# [WHAT IS REQUIRED]
Return each line of the entries that mentions the word "accomplish".

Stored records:
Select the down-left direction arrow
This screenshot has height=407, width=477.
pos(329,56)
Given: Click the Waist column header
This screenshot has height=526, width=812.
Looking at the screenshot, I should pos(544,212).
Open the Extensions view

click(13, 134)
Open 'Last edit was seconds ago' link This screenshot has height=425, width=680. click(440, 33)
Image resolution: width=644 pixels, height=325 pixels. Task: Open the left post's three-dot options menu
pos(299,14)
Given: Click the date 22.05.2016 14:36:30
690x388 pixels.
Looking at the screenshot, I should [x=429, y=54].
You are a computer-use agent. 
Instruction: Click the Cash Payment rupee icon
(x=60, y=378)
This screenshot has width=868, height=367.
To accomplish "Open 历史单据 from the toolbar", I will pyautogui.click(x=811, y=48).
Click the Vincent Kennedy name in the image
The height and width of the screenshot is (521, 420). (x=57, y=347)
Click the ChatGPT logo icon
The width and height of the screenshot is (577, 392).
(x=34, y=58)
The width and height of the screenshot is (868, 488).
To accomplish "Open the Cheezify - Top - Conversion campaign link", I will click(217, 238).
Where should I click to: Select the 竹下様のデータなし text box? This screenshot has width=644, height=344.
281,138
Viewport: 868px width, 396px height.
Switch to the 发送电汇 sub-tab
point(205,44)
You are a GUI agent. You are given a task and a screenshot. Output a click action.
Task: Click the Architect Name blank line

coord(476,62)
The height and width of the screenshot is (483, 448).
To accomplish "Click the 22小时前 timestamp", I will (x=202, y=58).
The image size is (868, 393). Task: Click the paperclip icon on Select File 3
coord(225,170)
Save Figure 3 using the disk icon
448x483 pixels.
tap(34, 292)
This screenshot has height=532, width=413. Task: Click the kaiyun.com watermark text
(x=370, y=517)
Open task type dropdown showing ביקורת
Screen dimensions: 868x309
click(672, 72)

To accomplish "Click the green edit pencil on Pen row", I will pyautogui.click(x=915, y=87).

# [YOUR SOLUTION]
To accomplish "Open 历史单据 from the toolbar", I will pyautogui.click(x=811, y=48).
To accomplish "Open the Cheezify - Top - Conversion campaign link", I will click(217, 238).
To accomplish "Click the 22小时前 timestamp", I will (x=202, y=58).
To accomplish "Click the green edit pencil on Pen row", I will pyautogui.click(x=915, y=87).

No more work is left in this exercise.